:: Supplied text ::
Since last Sunday (mine lasted 32 hours), I have been the world’s pre-eminent expert on boredom.
Norwegian Airlines wouldn’t allow me to make a seat
reservation on line, so I figured I’d better get down to Gatwick Airport the
prescribed three hours early. The missus drove me to Richmond Station, on whose
Platform 2 I stood around and stood around and stood around before the train
that would take me to Clapham Junction finally arrived, and then, at Clapham
Junction, stood around and stood around waiting for the train to Gatwick. At
which the nice lady didn’t ask if I wanted the good or bad news first. She told
me she could give me an aisle seat in an emergency exit row (whoopee!), but
that the flight would be delayed three hours because horrendous weather on the
East Coast of America meant our plane would be late coming over from JFK. I now
had six hours to enjoy in Gatwick Airport.
I found a place where I could plug in my laptop and write,
and wrote. I deliberated at great length about how to spend at Pret a Manger
the £9.50 voucher Norwegian had given me for my inconvenience. Having had no breakfast, I chose a
crawfish and rocket sandwich, a smoked salmon sandwich, a fruit salad, and a
bottle of sparkling water. There
was some debate among Pret staff about whether I was eligible, given that I’d
used a voucher, for the free-with-purchases-over-£6 brownie for which I had a
coupon. The dispute was ultimately resolved in my favor.
I ate my crawfish
sandwich very slowly, and then my fruit salad, and then my brownie, and then,
having foolishly neglected to download new books for my Nexus 7, spent a long
while in a bookstore. I considered various music magazines, but wound up buying
a half-priced book about crime-scene forensics because it was half-priced and
most of the fiction on offer looked like crapola.
By and by, I ate my other
sandwich, chewing each mouthful 750 times to make it last longer, and drank some of my water, and the boarding gate was finally
announced.

:: Exercises ::
1: Can you retype the stretch of the Gatwick account from "I ate my crawfish" through "looked like crapola."?
2: How would you render this sentence from the Gatwick account in French: "The dispute was ultimately resolved in my favor."

:: Given material ::
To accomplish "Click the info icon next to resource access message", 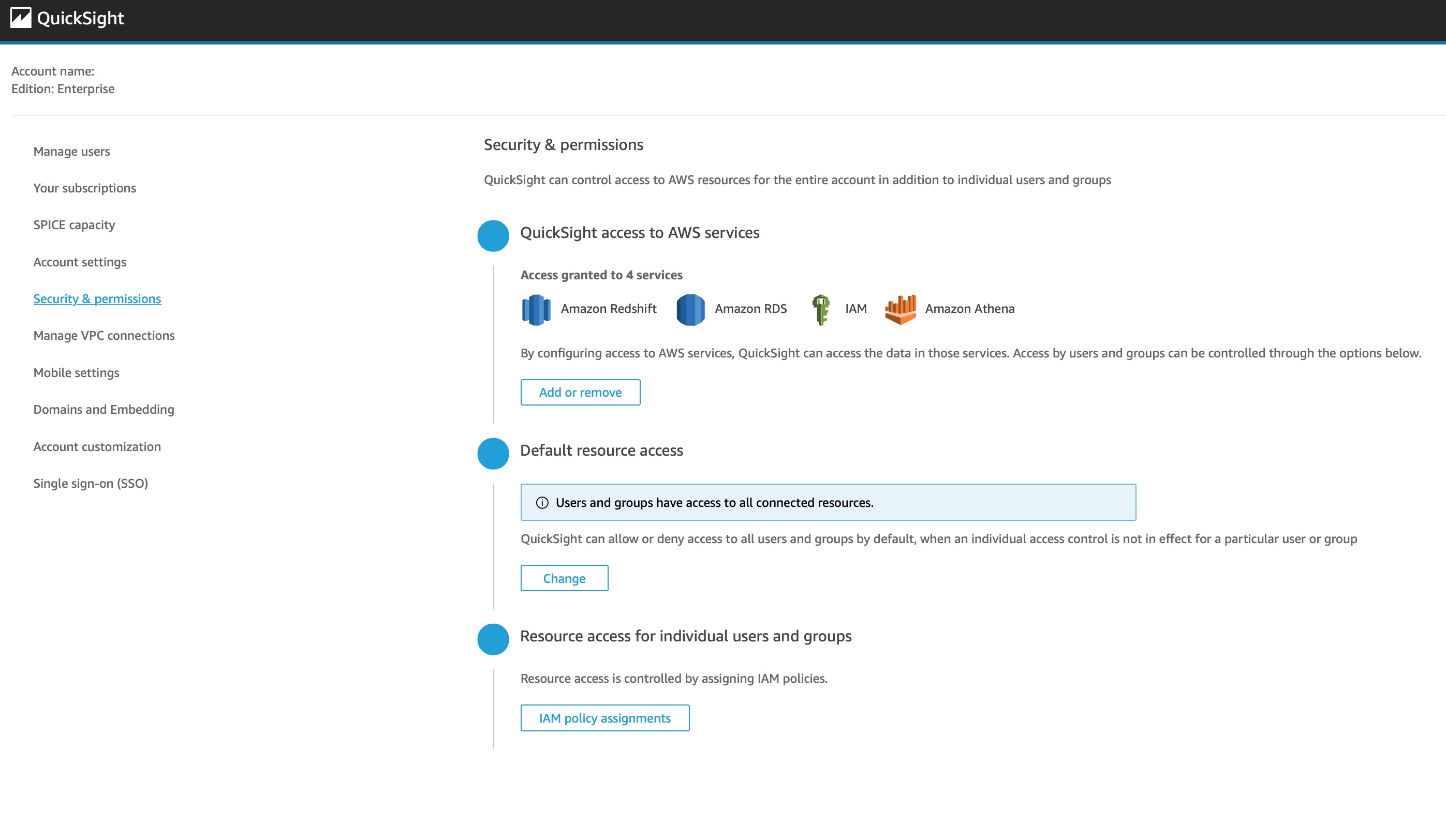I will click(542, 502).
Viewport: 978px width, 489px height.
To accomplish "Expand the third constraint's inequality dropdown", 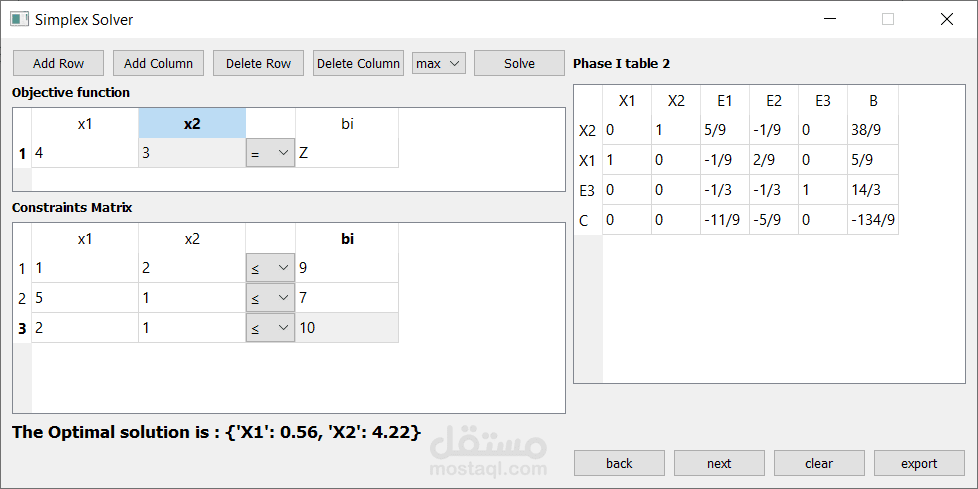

:: Expected results ::
1:
I ate my crawfish
sandwich very slowly, and then my fruit salad, and then my brownie, and then,
having foolishly neglected to download new books for my Nexus 7, spent a long
while in a bookstore. I considered various music magazines, but wound up buying
a half-priced book about crime-scene forensics because it was half-priced and
most of the fiction on offer looked like crapola.

2: Le différend a finalement été tranché en ma faveur.